To characterize impairment and disability in neurosarcoidosis (NS) from the patient perspective.

NS represents a neglected, costly, and often disabling disease, characterized by its heterogeneity and variability. Its impact on disability has rarely been studied systematically and never from the patient perspective.

Subjects were recruited from our site and Foundation for Sarcoidosis Research patient conferences in Birmingham, AL, Durham, NC, and Iowa City, IA. Subjects were 18 or older and had probable or definite NS, defined by the NS Consortium Consensus Diagnostic Criteria. Focus groups were co-moderated by a trained PhD level facilitator and a physician with experience in treating NS. A topic guide with pre-defined, open-ended questions was used. Focus groups continued until we reached saturation of themes. All discussions were transcribed verbatim. Thematic coding was performed based on grounded theory.
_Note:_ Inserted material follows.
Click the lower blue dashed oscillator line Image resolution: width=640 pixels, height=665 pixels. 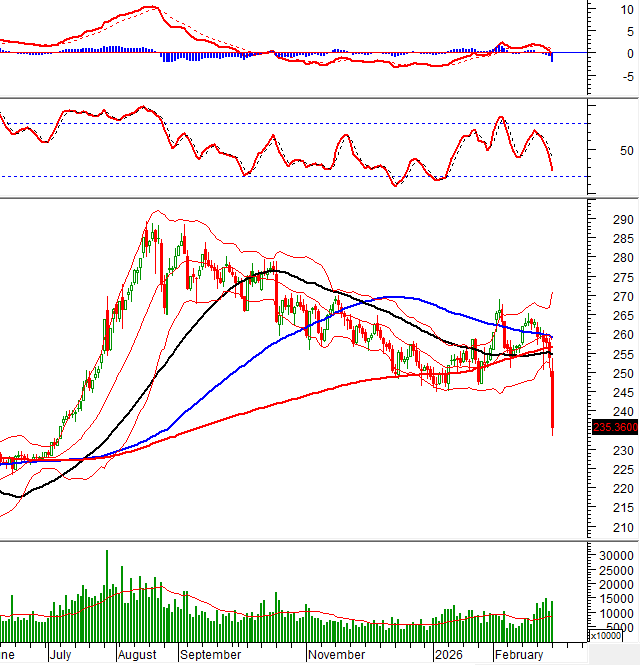[300, 176]
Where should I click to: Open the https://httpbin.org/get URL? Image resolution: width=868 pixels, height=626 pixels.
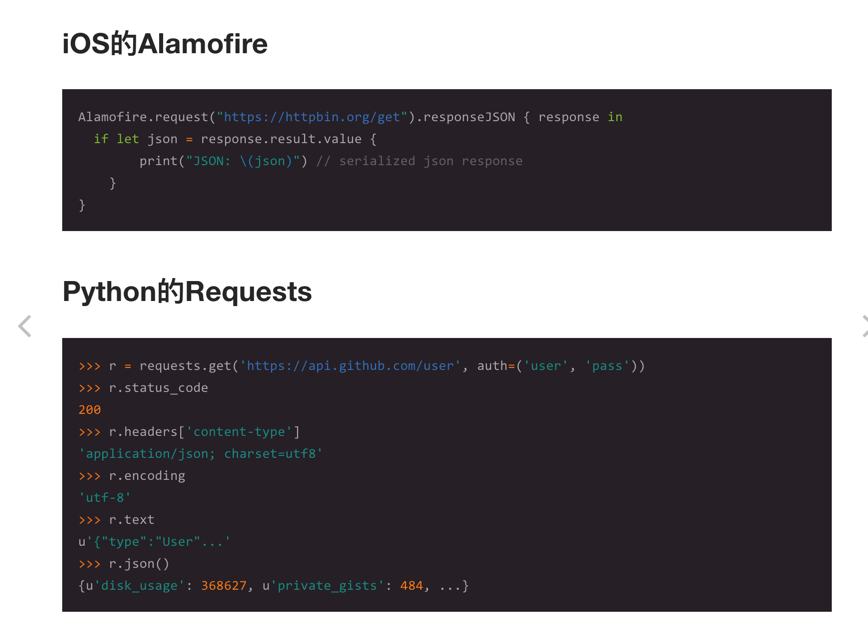[312, 117]
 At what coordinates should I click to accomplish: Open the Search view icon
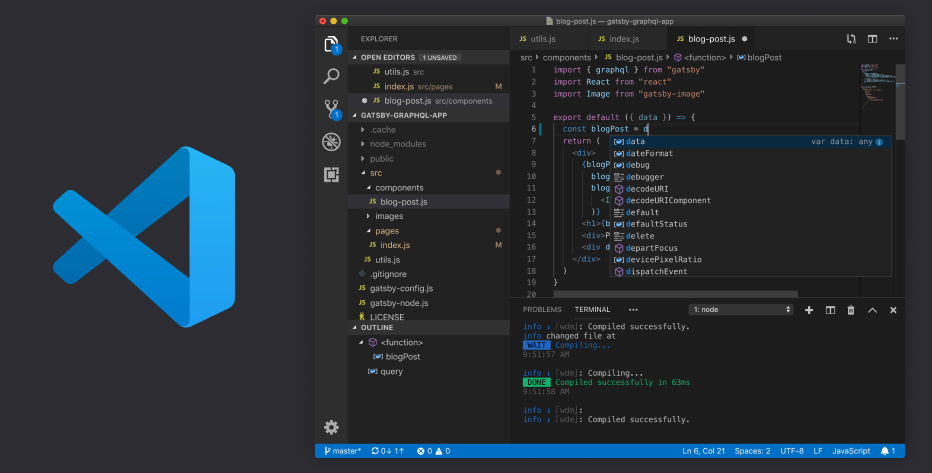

There were 18 subjects, mean age 49 (range 34-61), 15 (83%) female, 5 (28%) African American (the rest Caucasian). Average duration of diagnosis was 9 years (range 2-23). Variable levels of disability were reflected by employment status, 5 (28%) full-time, 1 (6%) student, 2 (11%) retired, 9 (50%) disabled, 1 (6%) other. Subjects stressed the importance of accounting for heterogeneity and variability of the disease and side effects of treatment. Upper extremity function, lower extremity function, vision, cognition, fatigue, pain, and bowel and bladder function were identified as key functional domains for inclusion in outcome measures.

Patient-centered outcome measures in NS should account for heterogeneity and variability of the disease, assess treatment side effects, and include key functional domains important to patients’ health-related quality of life.